(Dataset rows)
--- begin ---
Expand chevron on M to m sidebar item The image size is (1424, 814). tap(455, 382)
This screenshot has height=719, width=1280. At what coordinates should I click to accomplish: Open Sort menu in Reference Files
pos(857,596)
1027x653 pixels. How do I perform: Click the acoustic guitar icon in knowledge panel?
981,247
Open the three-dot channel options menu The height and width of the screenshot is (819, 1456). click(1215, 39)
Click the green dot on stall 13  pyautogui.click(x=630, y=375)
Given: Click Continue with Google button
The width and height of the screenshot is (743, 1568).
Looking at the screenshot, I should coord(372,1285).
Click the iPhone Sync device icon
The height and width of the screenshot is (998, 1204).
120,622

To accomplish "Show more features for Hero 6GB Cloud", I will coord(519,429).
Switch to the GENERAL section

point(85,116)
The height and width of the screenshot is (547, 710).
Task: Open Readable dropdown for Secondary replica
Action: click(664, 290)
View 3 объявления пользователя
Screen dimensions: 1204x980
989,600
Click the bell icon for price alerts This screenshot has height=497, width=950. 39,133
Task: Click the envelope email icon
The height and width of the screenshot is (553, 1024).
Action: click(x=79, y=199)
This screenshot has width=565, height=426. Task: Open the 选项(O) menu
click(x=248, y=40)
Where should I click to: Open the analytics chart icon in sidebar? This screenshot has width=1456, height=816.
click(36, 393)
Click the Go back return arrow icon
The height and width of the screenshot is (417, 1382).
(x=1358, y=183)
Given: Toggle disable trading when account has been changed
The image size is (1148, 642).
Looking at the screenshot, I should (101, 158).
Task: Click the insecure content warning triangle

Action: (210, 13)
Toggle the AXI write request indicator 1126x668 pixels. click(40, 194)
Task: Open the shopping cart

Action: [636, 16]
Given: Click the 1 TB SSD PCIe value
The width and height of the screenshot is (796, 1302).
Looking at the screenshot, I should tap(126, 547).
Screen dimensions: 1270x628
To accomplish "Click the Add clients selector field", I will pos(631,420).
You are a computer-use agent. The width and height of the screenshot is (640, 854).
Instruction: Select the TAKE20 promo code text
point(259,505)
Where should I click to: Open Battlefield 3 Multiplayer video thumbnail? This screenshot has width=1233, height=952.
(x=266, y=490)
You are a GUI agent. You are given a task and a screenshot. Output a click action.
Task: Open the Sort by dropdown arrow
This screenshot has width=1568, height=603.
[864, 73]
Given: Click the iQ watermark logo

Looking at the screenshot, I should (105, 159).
--- end ---
**WHAT THE TASK REQUIRES:**
Format every line of the items above as a numbered list, skipping any blank lines.

**OUTPUT FOR THIS TASK:**
1. Expand chevron on M to m sidebar item The image size is (1424, 814). tap(455, 382)
2. This screenshot has height=719, width=1280. At what coordinates should I click to accomplish: Open Sort menu in Reference Files
3. pos(857,596)
4. 1027x653 pixels. How do I perform: Click the acoustic guitar icon in knowledge panel?
5. 981,247
6. Open the three-dot channel options menu The height and width of the screenshot is (819, 1456). click(1215, 39)
7. Click the green dot on stall 13  pyautogui.click(x=630, y=375)
8. Given: Click Continue with Google button
9. The width and height of the screenshot is (743, 1568).
10. Looking at the screenshot, I should coord(372,1285).
11. Click the iPhone Sync device icon
12. The height and width of the screenshot is (998, 1204).
13. 120,622
14. To accomplish "Show more features for Hero 6GB Cloud", I will coord(519,429).
15. Switch to the GENERAL section
16. point(85,116)
17. The height and width of the screenshot is (547, 710).
18. Task: Open Readable dropdown for Secondary replica
19. Action: click(664, 290)
20. View 3 объявления пользователя
21. Screen dimensions: 1204x980
22. 989,600
23. Click the bell icon for price alerts This screenshot has height=497, width=950. 39,133
24. Task: Click the envelope email icon
25. The height and width of the screenshot is (553, 1024).
26. Action: click(x=79, y=199)
27. This screenshot has width=565, height=426. Task: Open the 选项(O) menu
28. click(x=248, y=40)
29. Where should I click to: Open the analytics chart icon in sidebar? This screenshot has width=1456, height=816.
30. click(36, 393)
31. Click the Go back return arrow icon
32. The height and width of the screenshot is (417, 1382).
33. (x=1358, y=183)
34. Given: Toggle disable trading when account has been changed
35. The image size is (1148, 642).
36. Looking at the screenshot, I should (101, 158).
37. Task: Click the insecure content warning triangle
38. Action: (210, 13)
39. Toggle the AXI write request indicator 1126x668 pixels. click(40, 194)
40. Task: Open the shopping cart
41. Action: [636, 16]
42. Given: Click the 1 TB SSD PCIe value
43. The width and height of the screenshot is (796, 1302).
44. Looking at the screenshot, I should tap(126, 547).
45. Screen dimensions: 1270x628
46. To accomplish "Click the Add clients selector field", I will pos(631,420).
47. You are a computer-use agent. The width and height of the screenshot is (640, 854).
48. Instruction: Select the TAKE20 promo code text
49. point(259,505)
50. Where should I click to: Open Battlefield 3 Multiplayer video thumbnail? This screenshot has width=1233, height=952.
51. (x=266, y=490)
52. You are a GUI agent. You are given a task and a screenshot. Output a click action.
53. Task: Open the Sort by dropdown arrow
54. This screenshot has width=1568, height=603.
55. [864, 73]
56. Given: Click the iQ watermark logo
57. Looking at the screenshot, I should (105, 159).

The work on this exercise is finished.